POTPOURRI

Berlayar di Chao Phraya,Terkenang Sungai di Indoseia

Ratusan atau mungkin ribuan ikan patin segera bermunculan ke permukaan, begitu mendengar suara deru mesin perahu mendekat. Menanti roti atau makan lain dilemparkan oleh para wisatawan. Mereka berebut. Membuat air menggelegak dan menggoyang perahu.

Oleh   : Usep Romli H.M.

Sebagai sebuah negara tua, Thailand memiliki kekayaan obyek wisata yang kaya raya. Mulai dari panorama alam pantai,sungai dan pegunungan, bangunan-bangunan kuno, tradisi budaya ,hingga atraksi moderen. Pantas jika setiap tahun, Thailand mendapat kunjungan rata-rata 50 juta wisatawan mancanegara.

Salah satu pusat kunjungan wisata paling menarik, adalah Bangkok. Kota metropolitan yang kini terus memacu pembangunan gedung-gedung pencakar langit, menyamai Hongkong dan Singapura, mampu memadukan gerak bisnis ekonomi bertaraf internasional, dengan penyajian wisata lokal. Salah satu di antaranya, adalah wisata sungai Chao Phraya, yang berlangsung non-stop 24 jam siang malam.
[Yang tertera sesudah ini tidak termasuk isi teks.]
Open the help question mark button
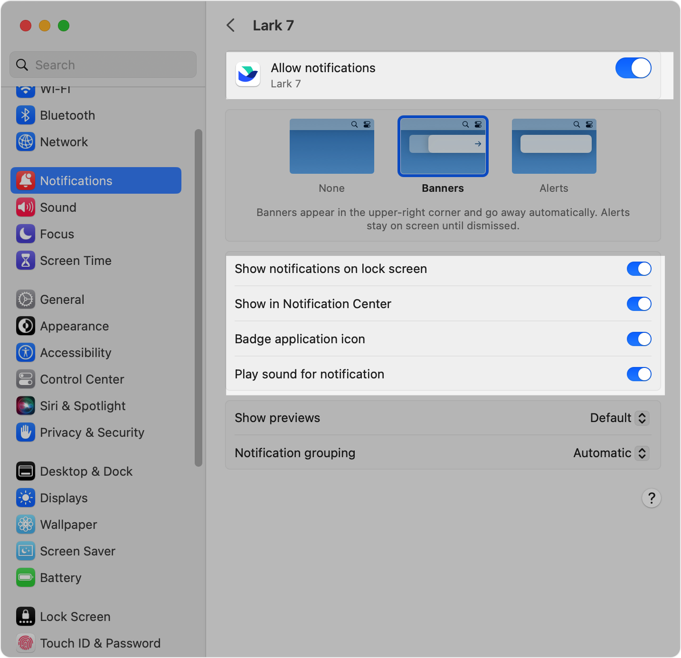The height and width of the screenshot is (658, 681). (x=651, y=498)
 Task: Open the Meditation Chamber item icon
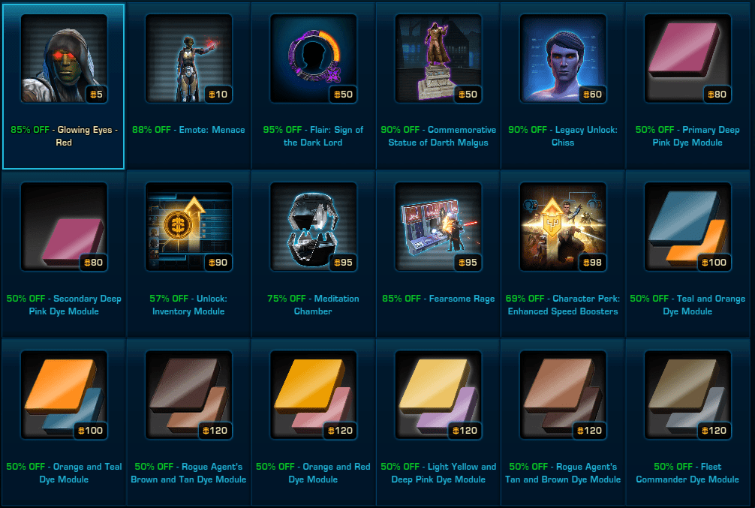tap(313, 227)
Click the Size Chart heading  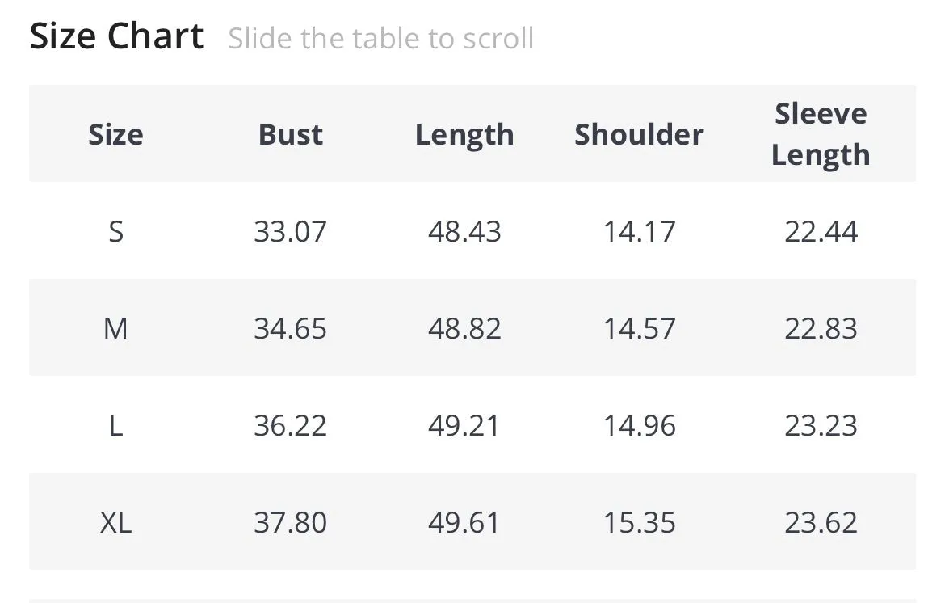tap(116, 36)
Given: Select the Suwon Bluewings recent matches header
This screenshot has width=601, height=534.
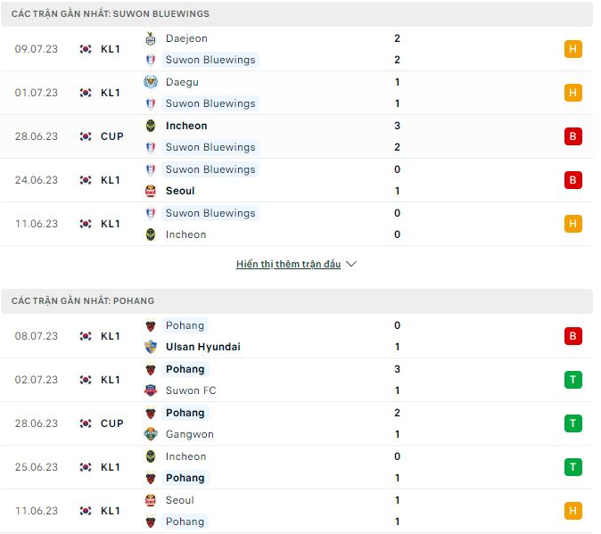Looking at the screenshot, I should pyautogui.click(x=111, y=14).
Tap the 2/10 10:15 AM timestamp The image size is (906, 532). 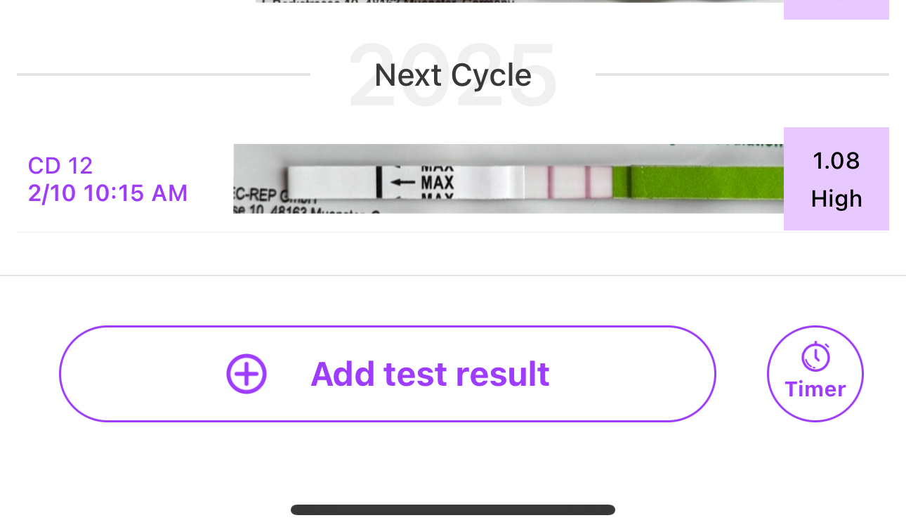107,193
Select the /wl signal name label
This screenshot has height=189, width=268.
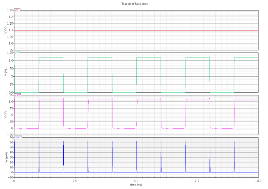[18, 9]
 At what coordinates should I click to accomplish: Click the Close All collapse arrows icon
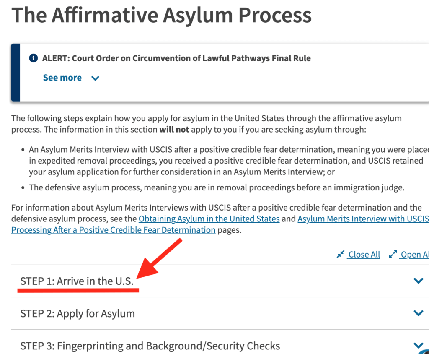(x=341, y=254)
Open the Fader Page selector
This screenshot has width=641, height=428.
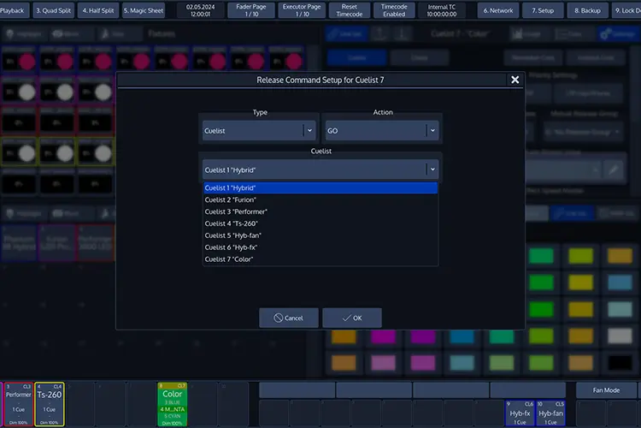tap(251, 10)
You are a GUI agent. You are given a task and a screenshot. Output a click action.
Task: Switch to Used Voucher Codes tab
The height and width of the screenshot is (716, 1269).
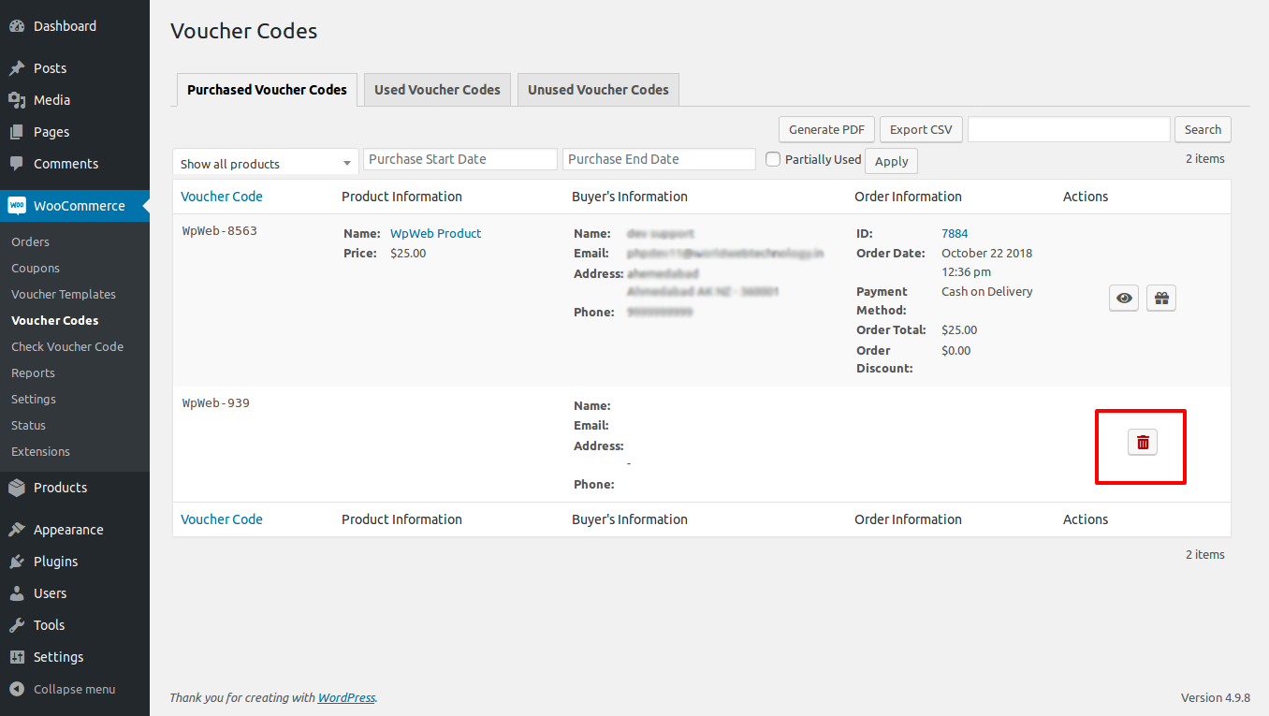[437, 90]
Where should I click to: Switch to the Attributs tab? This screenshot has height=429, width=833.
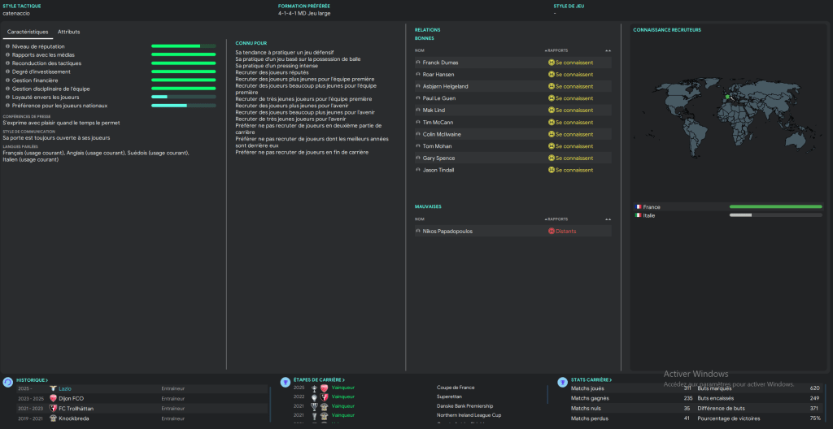(x=69, y=32)
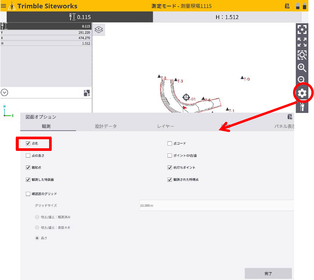Click the center on position icon

coord(302,30)
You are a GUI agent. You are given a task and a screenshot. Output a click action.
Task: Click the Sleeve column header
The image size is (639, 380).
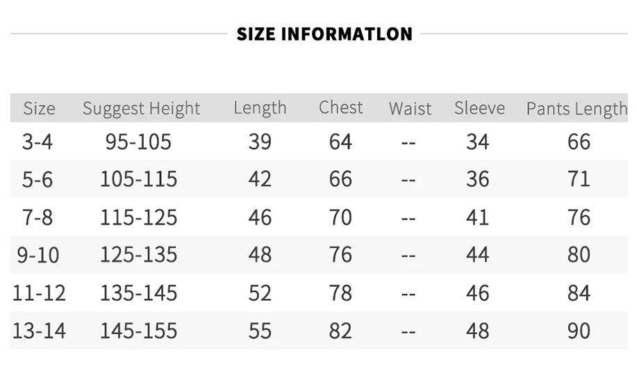pyautogui.click(x=480, y=108)
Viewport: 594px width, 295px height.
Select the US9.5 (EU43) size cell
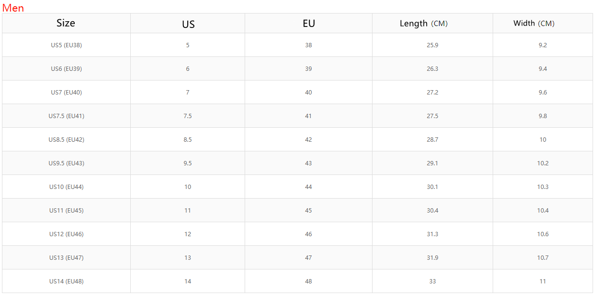[66, 163]
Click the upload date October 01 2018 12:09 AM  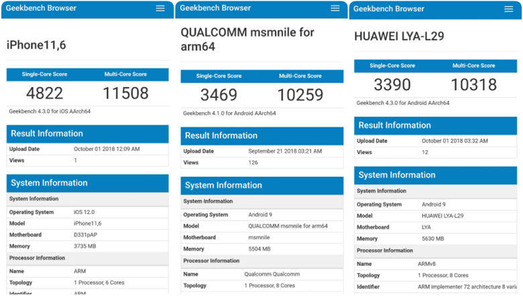point(106,149)
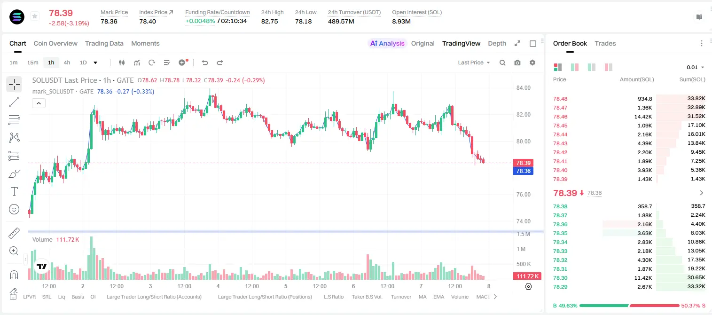Click the undo arrow in chart toolbar

(204, 63)
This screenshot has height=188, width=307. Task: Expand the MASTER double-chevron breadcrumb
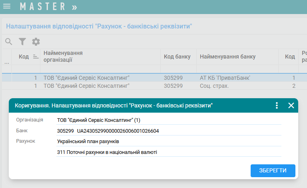click(x=74, y=7)
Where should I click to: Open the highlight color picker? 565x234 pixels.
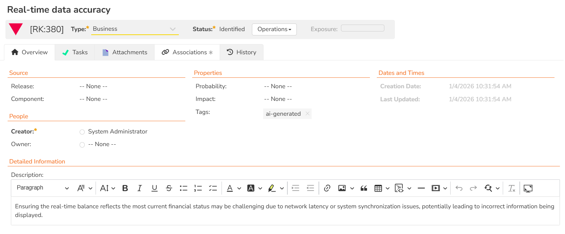(x=282, y=188)
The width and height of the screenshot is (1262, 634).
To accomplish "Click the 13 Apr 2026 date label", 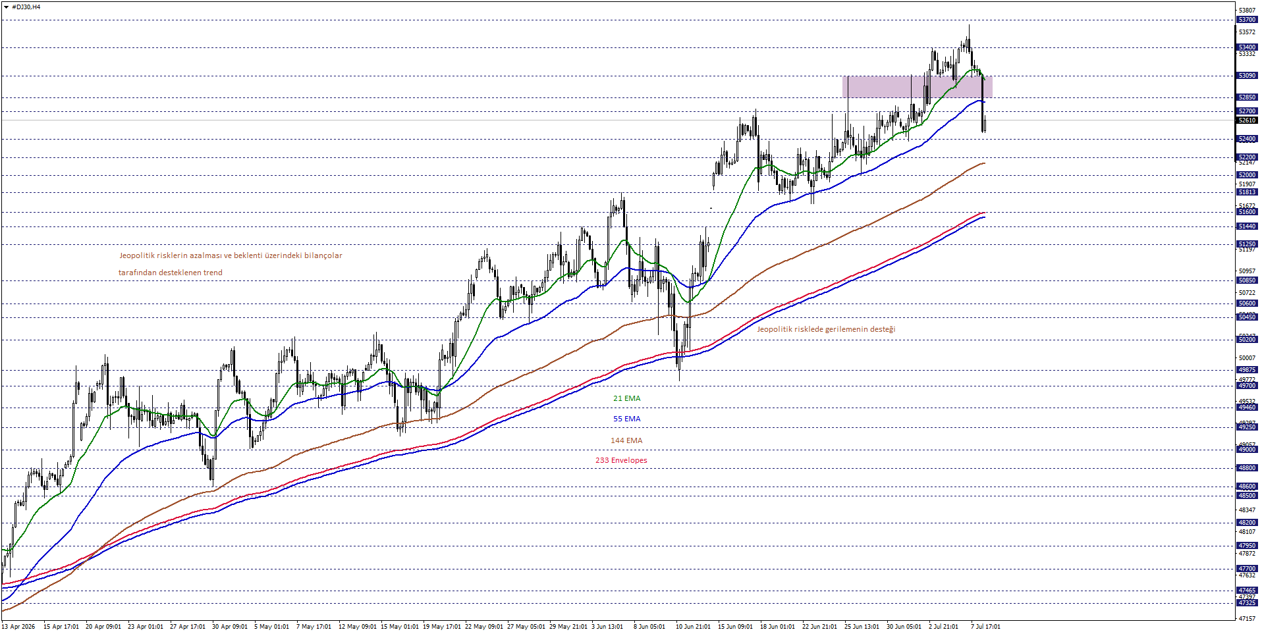I will [18, 627].
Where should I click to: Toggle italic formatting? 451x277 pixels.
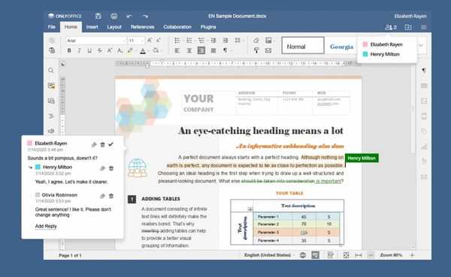point(79,50)
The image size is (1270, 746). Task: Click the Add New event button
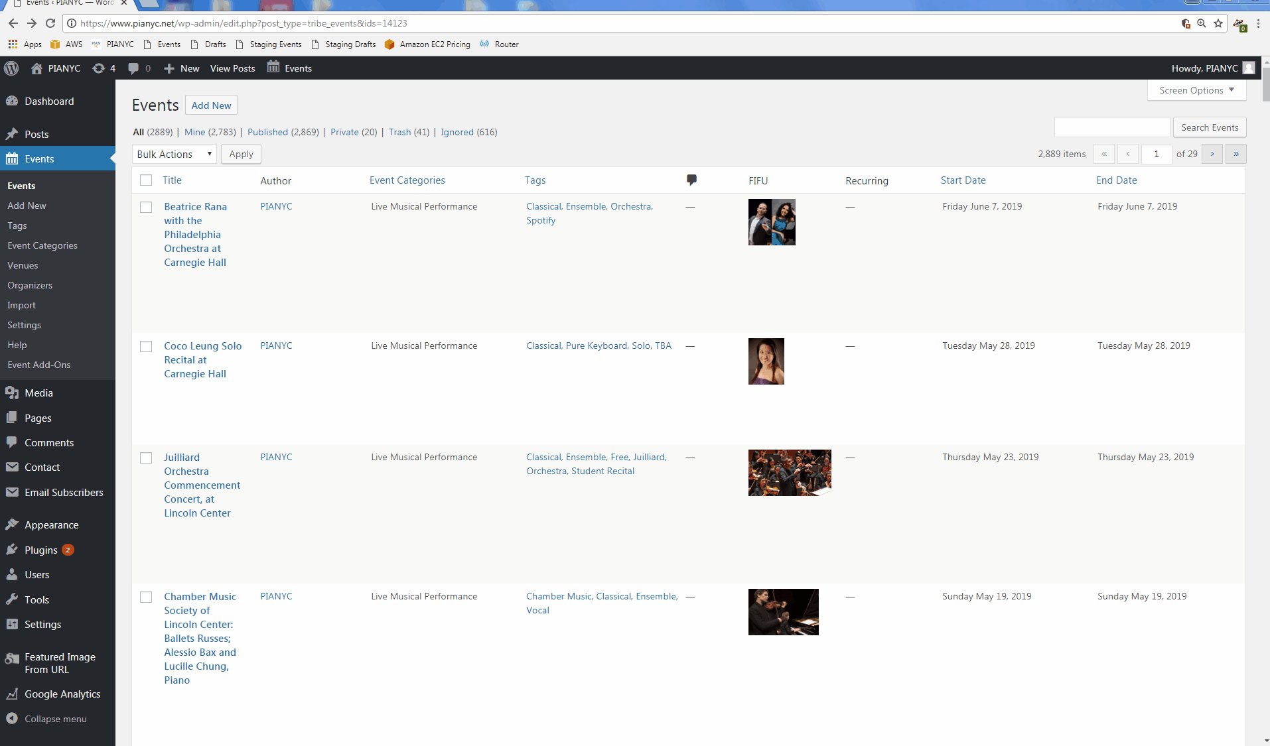211,105
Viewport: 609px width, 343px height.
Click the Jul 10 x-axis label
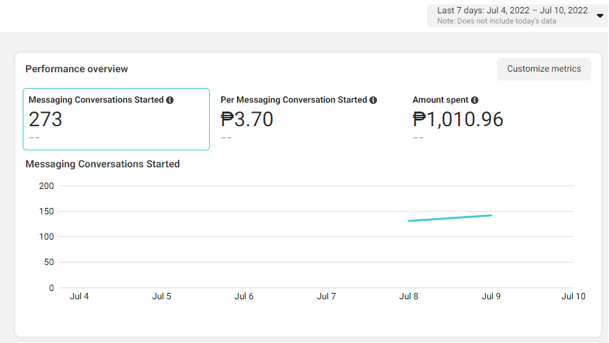point(573,296)
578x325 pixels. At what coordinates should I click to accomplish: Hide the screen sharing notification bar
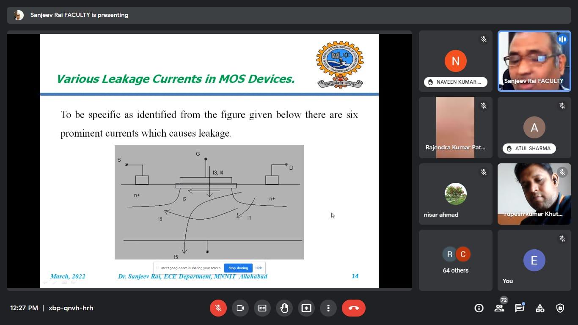pos(259,268)
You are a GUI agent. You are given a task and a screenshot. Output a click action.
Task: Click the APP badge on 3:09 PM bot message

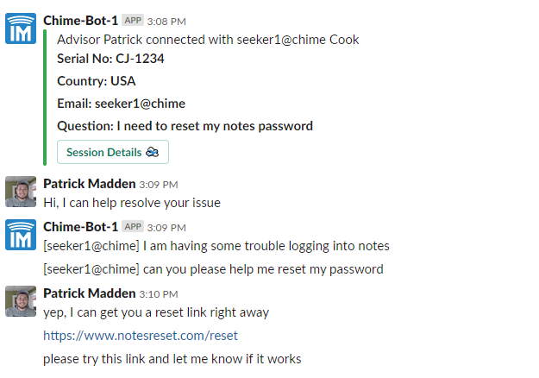[133, 227]
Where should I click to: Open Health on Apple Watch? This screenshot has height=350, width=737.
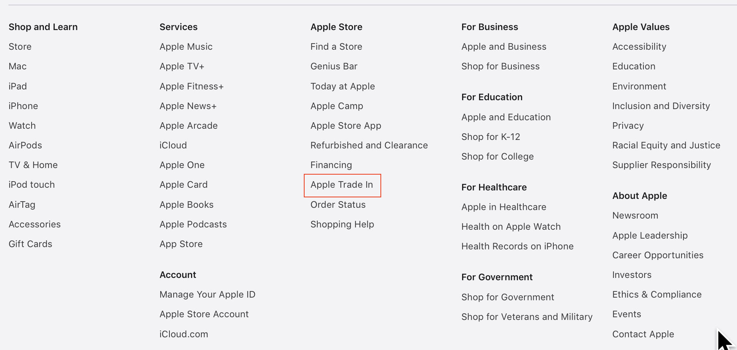511,227
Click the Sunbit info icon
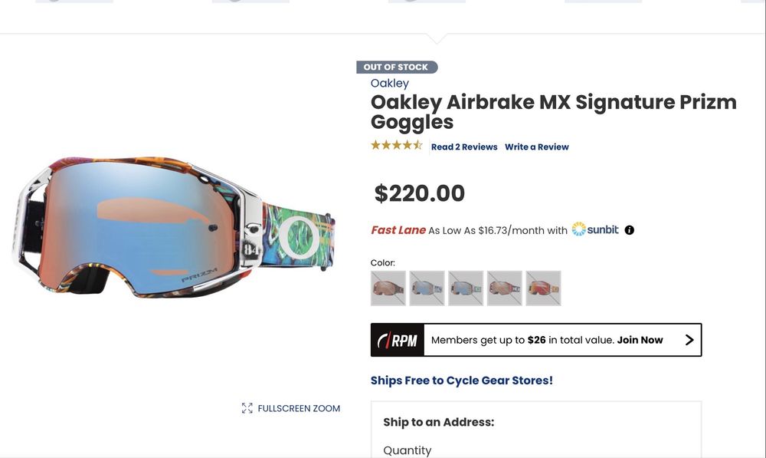The height and width of the screenshot is (458, 766). point(630,229)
Sungai sepanjang 400 km, lebar 300 m, dan kedalaman 20-40 meter, tak pernah sepi dari lalulalang alat angkutan air. Termasuk kapal-kapal kargo pengangkut beras yang akan diekspor ke luar negeri. Kebersihan sungai yang membelah kota metropolitan Bangkok itu, dipuji dan dikagumi setiap orang yang berlayar  mengarunginya. Tak ada sampah dan limbah di situ. Pemerintah Thailand sangat keras dan tegas menjaga kebersihan sungai Chao Phraya yang di sepanjang sisi-sisinya terdapat hotel-hotel besar, obyek-obyek wisata terkenal, perkantoran, rumah sakit dan juga istana raja.

Siang hari, para wisatawan dibawa naik perahu bermotor, berisi 30-40 penumpang. Mengarungi sungai  ke arah hulu. Menyinggahi beberapa kanal yang padat pemukiman penduduk. Pada salah satu kanal, terdapat lokasi pengembang-biakan ikan patin. Ratusan atau mungkin ribuan ikan patin segera bermunculan ke permukaan, begitu mendengar suara deru mesin perahu mendekat. Menanti roti atau makan lain dilemparkan oleh para wisatawan. Mereka berebut. Membuat air menggelegak dan menggoyang perahu.

Atraksi alamiah yang berlangsung beberapa menit itu, sungguh mengesankan. Betapa di sebuah sungai besar di tengah kota, ikan masih dapat hidup terpelihara. Bebas dari keracunan limbah. Juga bebas dari penangkapan liar tak kenal batas. Kelestarian sungai Chao Phraya selayaknya menjadi contoh bagi pengelolaan sungai-sungai besar. Termasuk di Indonesia, khususnya Jawa Barat, yang sungai-sungainya, seperti Citarum, Ciliwung, Cikapundung , dibiarkan membangkai. Dibiarkan menjadi tempat pembuangan aneka jenis kotoran baik dari rumah tangga, maupun dari pabrik-pabrik industri.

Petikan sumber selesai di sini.